The data release features observations from ICON’s four instruments — MIGHTI, FUV, EUV, and IVM — which have been observing the ins and outs of the ionosphere, the sea of charged particles high in the upper atmosphere. Scientists have been busy parsing the wealth of observations collected by ICON in preparation for the mission’s first science results, which will be released later this year.

“ICON was designed, built, and launched to provide data we had never seen before, and it has not disappointed us in any regard,” said Thomas Immel, ICON principal investigator at University of California, Berkeley. Immel said he was pleased to share ICON’s first data with the world. “The sensitivity and precision of our observations, and the unique orbit and mission design, give us a new and advanced tool for unlocking all the puzzling questions we have had about the connection between Earth’s atmosphere and our space environment.”

The release coincides with the virtual summer meeting of CEDAR, the Coupling, Energetics, and Dynamics of Atmospheric Regions program. The newly released data spans measurements made since the mission’s launch on Oct. 10, 2019. Data can be accessed through University of California Berkeley’s Space Sciences Lab.

ICON observes what’s happening at the lowest boundary of space, from about 55 miles up to 360 miles above the surface. ICON explores the connections between the neutral atmosphere and the electrically charged ionosphere. In addition to interfering with communications signals, space weather in this important slice of the atmosphere can also prematurely decay spacecraft orbits and expose astronauts to radiation-borne health risks.

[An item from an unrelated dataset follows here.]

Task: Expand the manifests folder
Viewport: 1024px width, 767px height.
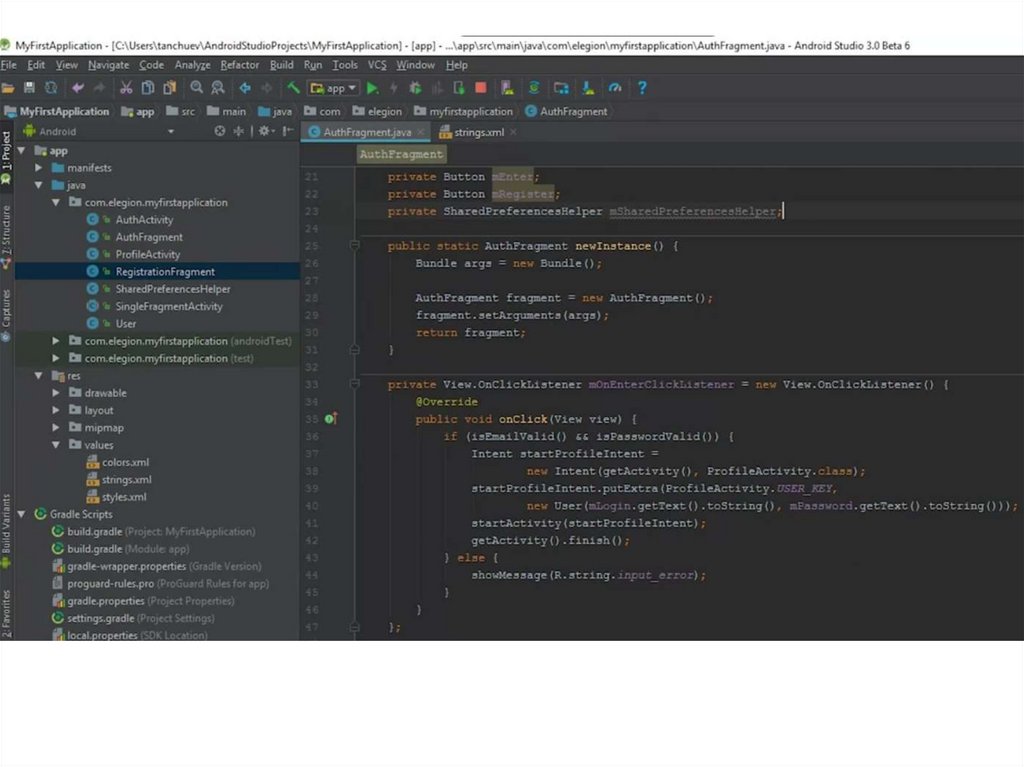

“We’re really excited to see the first data appearing from the ICON mission,” said Scott England, the ICON project scientist at Virginia Tech in Blacksburg, Virginia. “For me, the real power of these data isn’t just seeing transformative things like the wind patterns throughout the whole upper atmosphere, but having all these observations available to us at once, so we can see the connections between the neutral and charged environment around Earth.”

By Lina Tran
NASA’s Goddard Space Flight Center, Greenbelt, Md.

ICON Begins Study of Earth’s Ionosphere

Northrop Grumman’s L-1011 Stargazer aircraft, with the company’s Pegasus XL rocket attached beneath, takes off from the Skid Strip runway at Cape Canaveral Air Force Station in Florida on Oct. 10, 2019. NASA’s Ionospheric Connection Explorer (ICON) is secured inside the rocket’s payload fairing. The air-launched Pegasus XL was released from the aircraft at 9:59 p.m. EDT to start ICON’s journey to space. Photo credit: NASA/Frank Michaux

A Northrop Grumman Pegasus XL rocket launched NASA’s Ionospheric Connection Explorer, or ICON, satellite at 9:59 p.m. EDT on Oct. 10 from Cape Canaveral Air Force Station (CCAFS) to study the dynamic zone in our atmosphere where terrestrial weather from below meets space weather from above.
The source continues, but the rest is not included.